Cool Filter Material for DIYers from SAATI!

Not long ago, I wrote a little article about the effects of different filters in a headphone. Soon thereafter, one of the headphone engineers at Skullcandy shot me an email pointing out a company that makes acoustic filter materials for industry and a cool little sample book they have. Boy, wouldn't it be nice to get past the toilet paper and get some of the real deal into the hands of hobbyists. So, I followed the rabbit down the hole.

Eventually I found the right contact at SAATI, and explained to him I know a whole bunch of hobbyists who would love to have access to some of their materials. But, of course, we're really not the right kind of customer for these guys; they're looking for folks who need to buy this stuff by the roll.

I pressed onward, and explained that you never know when a young DIYer becomes a real engineer, and a little project to get some of this material into hobbyist's hands may end up getting SAATI a loyal customer for life. And headphone hobbyists are also pretty good at self-organizing, so I told him it's quit likely we could put together a group buy and satisfy a lot of DIYers with one simple order.

He thought that might work pretty well, so he sent me one of the sample books.

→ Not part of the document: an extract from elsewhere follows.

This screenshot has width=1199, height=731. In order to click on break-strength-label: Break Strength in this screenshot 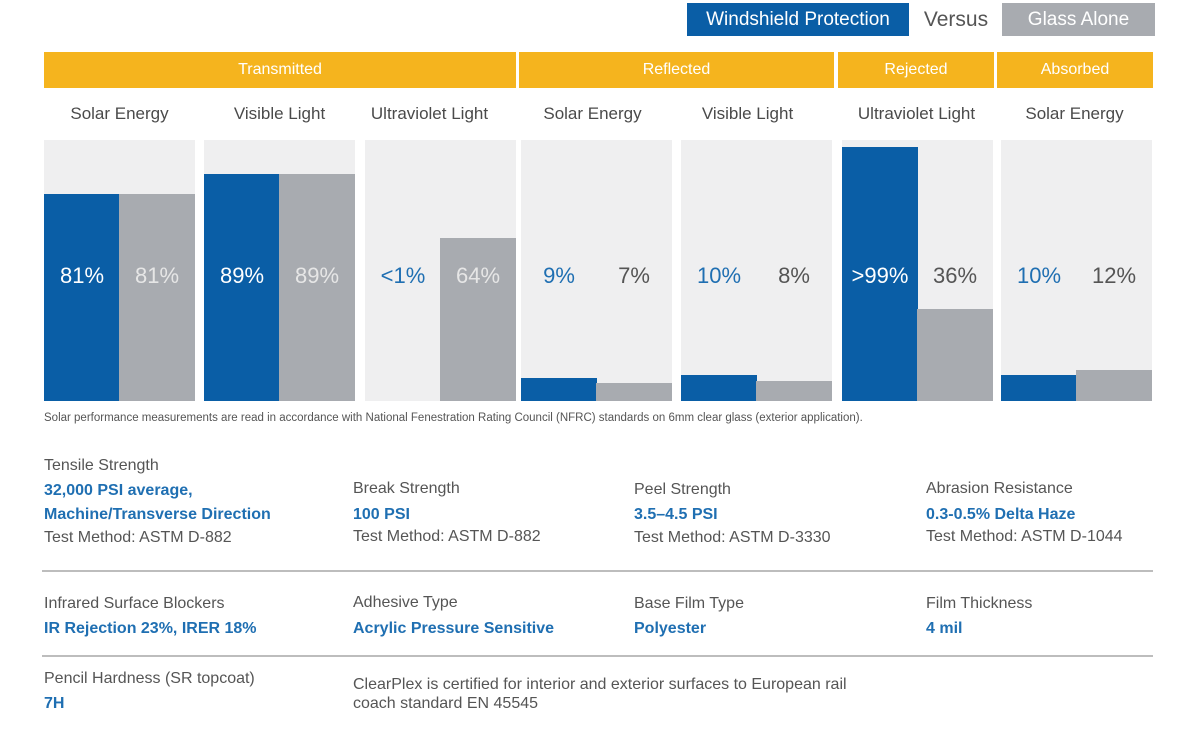, I will do `click(406, 488)`.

After receiving it and seeing that this was good stuff, I rang him up for a bit more info. Turns out, the material runs in the range of about $45-$75 per yard. Not sure how wide the bolts are, but even if it's only a yard wide (most fabric bols run about 60" wide) that's still a lot of filter material considering most filters will be less than 3" in diameter.

SAATI makes about about 20 different filter materials for acoustics with a wide range of air permeability. They also make these fabrics in white and black, and can add waterproof (hydrophobic) coatings—though he said those may be difficult for DIYers to deal with as adhesives often have a hard time bonding to it. About half the materials are readily available in stock (in black; without hydrophobic coating), and those materials could be ordered in quantities as low as one yard at a time.


The Plan
The plan, such as it is, is that I've sent the sample book off to a competent DIYer who is going to play around with the readily available materials and modify a few headphones to get a feel for the material's utility. (I'm not going to disclose who it is at this time because I don't want folks bugging him as he noodles around with the fabric.)

Once he's got a handle on how the stuff works, we're going to pick maybe six of fabrics with varying permeability as a range for DIYers to use. Then we will open up a group buy thread (probably on were folks can place an order for a little kit with a couple square feet of each material. My guess is the cost will hoover somewhere around $20-$30 per kit.

It'll take a little while to get sorted, but I'll post again when the group buy is set up. Just wanted you to know this is in the works.

JK's picture

Simply awesome, thanks Tyll !!!

artem_art000's picture

I be in

kejar31's picture

This is cool and all but what is up with that picture on the front of the box lol.... What exactly do acoustic fabric and phones and tablets have in common...

Tyll Hertsens's picture
They're used as dirt protectors for the drivers, and also for acoustic tuning.
kejar31's picture

Oh I understand what the acoustic fabric is for... I was just referring to the pictures on the front of the box... The box shows a picture of a phone and a tablet... not sure how that image reflects on what the product actually is.

Tyll Hertsens's picture lets you guess where most of this stuff is used!
dogears's picture

count me in :) thanks Tyll

AllanMarcus's picture

If TP works well as acoustic fabric, does acoustic fabric work well as TP?


Jim Tavegia's picture

to turn the impossible into to the probable. Nice work.

gibtg's picture

I am absolutely thrilled about this! I'm in! Likely I'll buy multiple kits.

Rmusic's picture

I am sooo in. Tyll, you're an angel from audio heaven.

McLelland's picture

This is practical and useful. I'll look for the eventual buy-in

JBoogie's picture

I have been buying and trying every random material that I can to find decent filters.

luvmusik's picture

Excellent idea to establish a graded standardized reference baseline material in the headphone modder community & manufacturer industry.